Pancreatic Endocrine Neoplasms, Part 2

Most pancreatic endocrine neoplasms are non-syndromic, that is they do not produce a clinical syndrome caused by excess hormone production by the tumor. A growing number of these are asymptomatic, discovered when a patient is imaged for a different indication. When the patients do have symptoms, the symptoms typically include abdominal pain, nausea and vomiting, weight loss, or rarely jaundice (a yellowing of the skin caused by blockage of the bile duct). The diagnosis can often be suggested on CT scan, as most pancreatic endocrine neoplasms have a rich blood supply (they are hypervascular), and, as a result, they “enhance” when contrast is used in CT scanning.

The treatment of choice is usually surgical removal. When removed, most pancreatic endocrine neoplasms can be seen to be well-demarcated, soft tan to reddish masses. This appearance is very different from the more common pancreatic cancer (ductal adenocarcinoma) of the pancreas, which forms firm, sometimes rock-hard, white to yellow poorly-defined infiltrative masses.

Pancreatic endocrine neoplasms also differ from pancreatic cancers (ductal adenocarcinomas) of the pancreas under the microscope. Microscopically, the cells of pancreatic endocrine neoplasms form small nests and trabeculae (ribbons). The cells themselves are uniform, usually round, and they often have a round centrally placed nucleus. If there is any question about the diagnosis pathologists can run special stains, called immunohistochemistry, for markers which are typically present in pancreatic endocrine neoplasms, including synaptophysin and chromogranin.

Two features are used to determine the prognosis for a patient with a surgically resected pancreatic endocrine neoplasm. First is the mitotic rate, how fast the cells in the tumor are dividing. This can be determined by the pathologist simply by counted the number of cells in a microscopic slide that appear to be dividing. The other way that a mitotic rate can be determined is with a special stain, called a “Ki-67.” Tumors with really high mitotic rates are often called “endocrine carcinomas,” “small cell carcinoma,” or “large cell carcinoma.” The second prognostic indicator is the stage of the tumor- how big is the tumor (the T stage) has it spread to lymph nodes (the N stage) or to other organs (the M stage)?

The 5-year survival rate for patients with a non-syndromic pancreatic endocrine neoplasm is 65%, and the ten-year survival rate is 45%. These tumors, although not as aggressive as pancreatic cancer (ductal adenocarcinoma of the pancreas), are nonetheless fully malignant tumors. A great deal of effort has therefore gone into developing new chemotherapies to treat pancreatic endocrine neoplasms. While a detailed discussion of these is beyond my expertise, there are some exciting agents on the horizon such as the mTOR inhibitor everolimus (see Curr Opin Oncol. 2010 Jul;22(4):381-6. PMID: 20473165). A multi-disciplinary approach to the treatment of patients with a pancreatic endocrine neoplasm is often needed.

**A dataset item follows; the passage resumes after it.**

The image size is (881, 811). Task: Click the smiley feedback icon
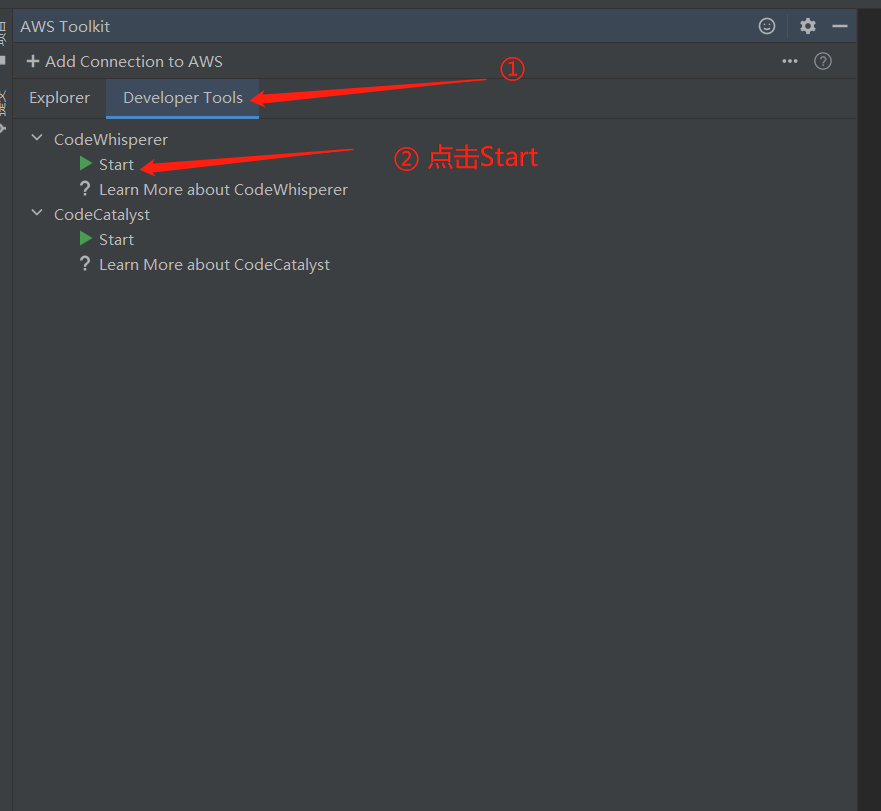click(x=767, y=26)
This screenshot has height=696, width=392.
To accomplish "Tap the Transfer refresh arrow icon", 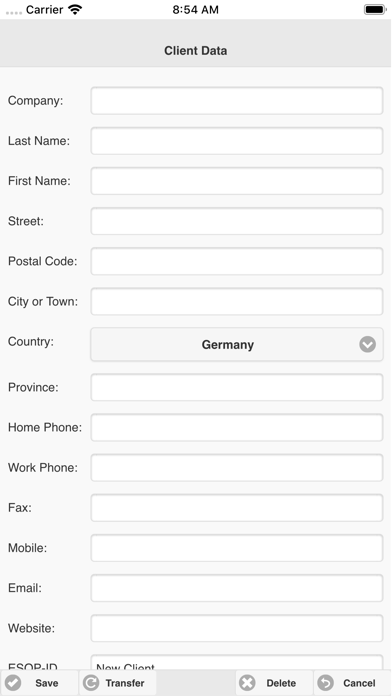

One Response to “Pancreatic Endocrine Neoplasms, Part 2”

  1. Jim Epperlein Says:

    Thanks so much for this updated information!

    My fabulous surgeon, Dr. Michael Choti ,says he expects me to be around for “decades” following my Whipple surgery in May of 2009! My tumor was diagnosed as an endocrine neoplasm. Do you have any knowledge or patient information on how long it is possible to survive, “post Whipple?”